§ **Extracted records**
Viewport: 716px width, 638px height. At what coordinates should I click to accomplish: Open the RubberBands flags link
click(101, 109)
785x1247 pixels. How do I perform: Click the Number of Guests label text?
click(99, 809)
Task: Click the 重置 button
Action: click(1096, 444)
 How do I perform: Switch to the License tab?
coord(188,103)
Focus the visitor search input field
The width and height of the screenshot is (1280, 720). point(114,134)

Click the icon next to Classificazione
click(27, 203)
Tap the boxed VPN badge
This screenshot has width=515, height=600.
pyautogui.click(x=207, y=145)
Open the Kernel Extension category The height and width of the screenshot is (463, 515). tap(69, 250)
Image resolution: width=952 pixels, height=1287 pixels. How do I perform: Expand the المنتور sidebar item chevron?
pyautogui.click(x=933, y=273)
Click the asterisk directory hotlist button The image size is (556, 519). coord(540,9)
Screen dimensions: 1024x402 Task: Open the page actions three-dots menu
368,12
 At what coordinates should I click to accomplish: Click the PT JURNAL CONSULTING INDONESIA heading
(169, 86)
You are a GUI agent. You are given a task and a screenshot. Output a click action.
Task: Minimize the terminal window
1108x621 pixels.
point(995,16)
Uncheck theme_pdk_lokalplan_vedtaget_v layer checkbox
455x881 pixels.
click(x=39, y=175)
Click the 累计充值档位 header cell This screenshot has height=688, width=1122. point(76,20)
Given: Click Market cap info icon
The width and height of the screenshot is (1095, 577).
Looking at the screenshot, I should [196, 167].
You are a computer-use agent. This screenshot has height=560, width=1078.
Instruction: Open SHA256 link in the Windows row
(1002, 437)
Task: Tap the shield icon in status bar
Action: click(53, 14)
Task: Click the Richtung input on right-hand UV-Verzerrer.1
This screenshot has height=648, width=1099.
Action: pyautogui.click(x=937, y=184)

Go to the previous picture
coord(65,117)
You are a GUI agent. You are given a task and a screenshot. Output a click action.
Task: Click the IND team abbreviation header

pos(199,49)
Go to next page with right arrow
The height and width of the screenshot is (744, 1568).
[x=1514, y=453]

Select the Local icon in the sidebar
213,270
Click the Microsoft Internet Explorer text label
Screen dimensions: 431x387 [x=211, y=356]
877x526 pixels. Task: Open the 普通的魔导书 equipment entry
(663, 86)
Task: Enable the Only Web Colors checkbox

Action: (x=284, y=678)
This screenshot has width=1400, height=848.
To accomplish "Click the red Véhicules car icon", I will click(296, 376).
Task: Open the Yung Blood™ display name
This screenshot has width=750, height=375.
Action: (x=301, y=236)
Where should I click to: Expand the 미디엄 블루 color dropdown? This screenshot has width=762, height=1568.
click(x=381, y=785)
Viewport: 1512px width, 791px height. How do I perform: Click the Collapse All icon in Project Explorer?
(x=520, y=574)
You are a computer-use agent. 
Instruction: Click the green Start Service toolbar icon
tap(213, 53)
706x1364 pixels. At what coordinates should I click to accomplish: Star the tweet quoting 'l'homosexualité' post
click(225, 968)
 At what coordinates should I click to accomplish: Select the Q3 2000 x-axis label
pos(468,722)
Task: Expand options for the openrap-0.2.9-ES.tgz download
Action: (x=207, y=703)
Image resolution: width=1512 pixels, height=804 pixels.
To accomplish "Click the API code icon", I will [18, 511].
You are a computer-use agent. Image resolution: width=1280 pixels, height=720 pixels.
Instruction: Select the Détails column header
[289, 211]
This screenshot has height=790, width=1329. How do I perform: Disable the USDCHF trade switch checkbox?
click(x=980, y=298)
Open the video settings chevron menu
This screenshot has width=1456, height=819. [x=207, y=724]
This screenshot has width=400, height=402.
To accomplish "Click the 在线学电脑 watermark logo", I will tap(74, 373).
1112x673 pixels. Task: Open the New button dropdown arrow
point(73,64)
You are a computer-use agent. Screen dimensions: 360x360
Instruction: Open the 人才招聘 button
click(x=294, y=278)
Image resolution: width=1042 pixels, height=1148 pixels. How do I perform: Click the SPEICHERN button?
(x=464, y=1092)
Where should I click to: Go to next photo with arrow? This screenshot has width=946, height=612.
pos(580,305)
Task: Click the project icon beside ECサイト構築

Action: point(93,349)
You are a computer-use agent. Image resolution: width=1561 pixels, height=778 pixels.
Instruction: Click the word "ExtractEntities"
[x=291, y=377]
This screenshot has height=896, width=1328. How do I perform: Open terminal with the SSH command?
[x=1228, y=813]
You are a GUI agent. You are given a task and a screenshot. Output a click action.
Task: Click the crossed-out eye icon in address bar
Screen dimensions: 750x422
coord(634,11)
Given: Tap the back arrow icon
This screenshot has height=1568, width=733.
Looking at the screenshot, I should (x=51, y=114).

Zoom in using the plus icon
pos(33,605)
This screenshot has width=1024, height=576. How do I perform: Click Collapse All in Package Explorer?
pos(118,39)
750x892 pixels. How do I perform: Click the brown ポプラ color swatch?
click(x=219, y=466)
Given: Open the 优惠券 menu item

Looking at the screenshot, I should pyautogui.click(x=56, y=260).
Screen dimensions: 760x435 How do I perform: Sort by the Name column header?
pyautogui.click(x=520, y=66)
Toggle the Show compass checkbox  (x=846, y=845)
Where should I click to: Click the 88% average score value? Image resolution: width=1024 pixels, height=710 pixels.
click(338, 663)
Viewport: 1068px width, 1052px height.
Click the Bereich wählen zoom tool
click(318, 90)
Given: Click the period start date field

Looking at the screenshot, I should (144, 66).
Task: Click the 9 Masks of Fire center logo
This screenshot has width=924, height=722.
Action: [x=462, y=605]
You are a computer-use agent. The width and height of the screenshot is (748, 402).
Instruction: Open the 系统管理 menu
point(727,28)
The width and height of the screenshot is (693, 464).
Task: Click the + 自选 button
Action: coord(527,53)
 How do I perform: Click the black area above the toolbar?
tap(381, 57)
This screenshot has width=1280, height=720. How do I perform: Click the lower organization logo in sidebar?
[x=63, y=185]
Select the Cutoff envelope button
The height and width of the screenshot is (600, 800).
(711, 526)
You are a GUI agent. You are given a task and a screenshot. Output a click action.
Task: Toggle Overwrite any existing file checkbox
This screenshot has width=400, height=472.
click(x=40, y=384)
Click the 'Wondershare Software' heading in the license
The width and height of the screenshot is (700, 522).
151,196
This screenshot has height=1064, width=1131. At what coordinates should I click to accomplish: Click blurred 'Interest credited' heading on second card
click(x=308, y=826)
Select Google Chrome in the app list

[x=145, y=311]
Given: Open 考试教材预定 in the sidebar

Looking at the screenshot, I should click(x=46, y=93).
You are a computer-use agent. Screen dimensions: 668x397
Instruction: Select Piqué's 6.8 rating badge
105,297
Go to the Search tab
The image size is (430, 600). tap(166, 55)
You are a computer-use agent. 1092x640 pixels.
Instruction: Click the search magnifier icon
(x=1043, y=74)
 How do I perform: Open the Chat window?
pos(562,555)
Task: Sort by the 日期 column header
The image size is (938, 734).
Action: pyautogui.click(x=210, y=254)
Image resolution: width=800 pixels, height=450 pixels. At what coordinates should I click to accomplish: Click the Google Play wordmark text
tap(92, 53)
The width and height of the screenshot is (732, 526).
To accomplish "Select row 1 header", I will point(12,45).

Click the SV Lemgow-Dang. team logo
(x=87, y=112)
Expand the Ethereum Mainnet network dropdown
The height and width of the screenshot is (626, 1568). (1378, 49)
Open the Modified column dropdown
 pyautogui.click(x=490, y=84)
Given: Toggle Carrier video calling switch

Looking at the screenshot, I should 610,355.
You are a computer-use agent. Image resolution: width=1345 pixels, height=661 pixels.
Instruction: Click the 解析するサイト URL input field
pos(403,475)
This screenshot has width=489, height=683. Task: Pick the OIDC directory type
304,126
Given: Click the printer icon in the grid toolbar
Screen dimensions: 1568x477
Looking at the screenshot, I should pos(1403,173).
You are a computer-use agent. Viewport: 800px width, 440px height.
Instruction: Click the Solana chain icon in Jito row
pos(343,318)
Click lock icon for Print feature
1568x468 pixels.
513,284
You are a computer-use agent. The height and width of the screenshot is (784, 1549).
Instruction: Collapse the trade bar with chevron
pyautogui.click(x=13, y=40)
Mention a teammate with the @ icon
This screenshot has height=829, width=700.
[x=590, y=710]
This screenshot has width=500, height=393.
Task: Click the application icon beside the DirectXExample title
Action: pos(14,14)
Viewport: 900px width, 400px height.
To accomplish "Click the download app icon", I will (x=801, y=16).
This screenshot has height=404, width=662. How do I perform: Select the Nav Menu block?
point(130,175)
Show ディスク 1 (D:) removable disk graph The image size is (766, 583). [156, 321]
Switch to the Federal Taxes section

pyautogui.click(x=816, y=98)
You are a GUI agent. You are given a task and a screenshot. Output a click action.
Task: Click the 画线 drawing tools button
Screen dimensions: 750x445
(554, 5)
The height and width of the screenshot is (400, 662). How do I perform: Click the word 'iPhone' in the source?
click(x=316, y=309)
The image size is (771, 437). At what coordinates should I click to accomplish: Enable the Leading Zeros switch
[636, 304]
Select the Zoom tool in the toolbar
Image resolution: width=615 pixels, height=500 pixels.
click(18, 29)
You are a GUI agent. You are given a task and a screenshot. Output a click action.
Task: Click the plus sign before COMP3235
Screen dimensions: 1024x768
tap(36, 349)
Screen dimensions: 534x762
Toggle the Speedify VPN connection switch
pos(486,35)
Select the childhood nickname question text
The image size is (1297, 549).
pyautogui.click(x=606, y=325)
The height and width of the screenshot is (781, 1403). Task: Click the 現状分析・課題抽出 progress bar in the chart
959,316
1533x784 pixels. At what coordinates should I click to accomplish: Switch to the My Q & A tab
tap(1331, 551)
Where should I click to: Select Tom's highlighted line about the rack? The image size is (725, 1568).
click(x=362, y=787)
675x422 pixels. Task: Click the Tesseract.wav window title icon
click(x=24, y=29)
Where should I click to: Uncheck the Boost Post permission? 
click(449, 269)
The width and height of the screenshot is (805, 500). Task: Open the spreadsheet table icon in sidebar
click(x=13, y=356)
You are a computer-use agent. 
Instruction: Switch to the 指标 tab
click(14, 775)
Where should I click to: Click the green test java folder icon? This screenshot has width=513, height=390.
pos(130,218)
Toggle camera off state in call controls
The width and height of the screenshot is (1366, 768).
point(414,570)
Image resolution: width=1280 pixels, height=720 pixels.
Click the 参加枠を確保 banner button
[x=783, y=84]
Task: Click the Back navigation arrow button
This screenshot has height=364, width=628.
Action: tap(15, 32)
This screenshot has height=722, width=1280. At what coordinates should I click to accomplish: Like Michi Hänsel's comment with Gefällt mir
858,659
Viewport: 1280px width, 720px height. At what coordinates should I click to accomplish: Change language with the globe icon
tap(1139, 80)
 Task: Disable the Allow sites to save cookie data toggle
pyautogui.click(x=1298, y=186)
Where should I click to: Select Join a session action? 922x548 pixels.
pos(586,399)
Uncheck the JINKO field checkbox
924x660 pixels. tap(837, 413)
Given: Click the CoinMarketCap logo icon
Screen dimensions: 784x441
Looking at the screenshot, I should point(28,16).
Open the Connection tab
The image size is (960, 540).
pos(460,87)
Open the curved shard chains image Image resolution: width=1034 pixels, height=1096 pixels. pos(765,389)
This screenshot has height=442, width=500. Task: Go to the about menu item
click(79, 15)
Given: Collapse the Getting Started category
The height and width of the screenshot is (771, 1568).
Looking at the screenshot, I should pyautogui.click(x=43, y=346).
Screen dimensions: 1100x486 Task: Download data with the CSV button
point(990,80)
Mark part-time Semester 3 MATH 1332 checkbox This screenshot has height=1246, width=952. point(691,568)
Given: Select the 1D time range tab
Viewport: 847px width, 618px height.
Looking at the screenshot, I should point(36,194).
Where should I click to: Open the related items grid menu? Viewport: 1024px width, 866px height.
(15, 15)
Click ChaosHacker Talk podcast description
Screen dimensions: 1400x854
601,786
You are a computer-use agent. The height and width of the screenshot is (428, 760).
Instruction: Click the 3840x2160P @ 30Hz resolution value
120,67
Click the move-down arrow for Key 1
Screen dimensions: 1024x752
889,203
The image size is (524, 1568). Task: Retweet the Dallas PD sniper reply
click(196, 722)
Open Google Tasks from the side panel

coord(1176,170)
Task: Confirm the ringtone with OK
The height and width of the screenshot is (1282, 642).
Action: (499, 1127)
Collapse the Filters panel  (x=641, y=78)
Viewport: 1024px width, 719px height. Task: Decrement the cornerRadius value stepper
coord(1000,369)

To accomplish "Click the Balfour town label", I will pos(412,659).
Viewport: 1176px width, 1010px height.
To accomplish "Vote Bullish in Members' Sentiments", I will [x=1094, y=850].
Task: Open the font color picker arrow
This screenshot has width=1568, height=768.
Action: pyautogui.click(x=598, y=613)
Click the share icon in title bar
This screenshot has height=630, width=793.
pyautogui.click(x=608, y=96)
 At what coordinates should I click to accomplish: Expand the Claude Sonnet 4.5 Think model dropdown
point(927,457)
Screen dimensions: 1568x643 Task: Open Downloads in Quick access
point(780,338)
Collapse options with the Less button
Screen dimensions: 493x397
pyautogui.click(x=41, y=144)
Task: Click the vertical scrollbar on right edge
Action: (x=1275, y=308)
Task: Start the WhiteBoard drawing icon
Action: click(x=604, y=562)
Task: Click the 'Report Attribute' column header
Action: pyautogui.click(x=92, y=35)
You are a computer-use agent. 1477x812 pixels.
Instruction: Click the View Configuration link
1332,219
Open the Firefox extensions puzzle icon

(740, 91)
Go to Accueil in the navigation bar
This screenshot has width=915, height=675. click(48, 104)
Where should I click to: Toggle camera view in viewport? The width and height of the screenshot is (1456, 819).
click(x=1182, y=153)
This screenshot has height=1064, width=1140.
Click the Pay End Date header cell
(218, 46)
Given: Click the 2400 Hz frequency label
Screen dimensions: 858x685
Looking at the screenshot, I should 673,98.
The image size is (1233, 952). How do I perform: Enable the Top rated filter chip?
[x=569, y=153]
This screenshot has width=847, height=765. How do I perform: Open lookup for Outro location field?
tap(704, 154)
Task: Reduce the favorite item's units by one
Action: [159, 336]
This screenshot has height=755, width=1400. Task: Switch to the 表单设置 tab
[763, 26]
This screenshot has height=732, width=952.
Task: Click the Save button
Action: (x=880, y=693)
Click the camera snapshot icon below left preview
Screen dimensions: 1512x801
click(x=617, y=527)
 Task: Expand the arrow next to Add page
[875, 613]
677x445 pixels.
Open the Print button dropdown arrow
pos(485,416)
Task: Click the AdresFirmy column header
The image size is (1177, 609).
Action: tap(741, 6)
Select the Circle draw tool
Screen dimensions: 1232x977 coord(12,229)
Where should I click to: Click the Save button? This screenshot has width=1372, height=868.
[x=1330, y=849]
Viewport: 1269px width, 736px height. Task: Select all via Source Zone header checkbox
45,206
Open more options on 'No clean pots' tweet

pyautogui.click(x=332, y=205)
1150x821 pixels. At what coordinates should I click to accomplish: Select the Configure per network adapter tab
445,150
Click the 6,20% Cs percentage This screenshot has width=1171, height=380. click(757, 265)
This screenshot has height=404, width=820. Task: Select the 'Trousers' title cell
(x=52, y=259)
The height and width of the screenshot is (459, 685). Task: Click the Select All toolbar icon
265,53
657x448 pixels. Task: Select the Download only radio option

§ **Your task**
Please reply with an exact copy of the lines above, starting at the first and ending at the line that holds "Click the asterisk".

§ **Your solution**
Viewport: 716px width, 638px height. At what coordinates should I click to accomplish: Open the RubberBands flags link
click(101, 109)
785x1247 pixels. How do I perform: Click the Number of Guests label text?
click(99, 809)
Task: Click the 重置 button
Action: click(1096, 444)
 How do I perform: Switch to the License tab?
coord(188,103)
Focus the visitor search input field
The width and height of the screenshot is (1280, 720). point(114,134)

Click the icon next to Classificazione
click(27, 203)
Tap the boxed VPN badge
This screenshot has width=515, height=600.
pyautogui.click(x=207, y=145)
Open the Kernel Extension category The height and width of the screenshot is (463, 515). tap(69, 250)
Image resolution: width=952 pixels, height=1287 pixels. How do I perform: Expand the المنتور sidebar item chevron?
pyautogui.click(x=933, y=273)
Click the asterisk directory hotlist button The image size is (556, 519). coord(540,9)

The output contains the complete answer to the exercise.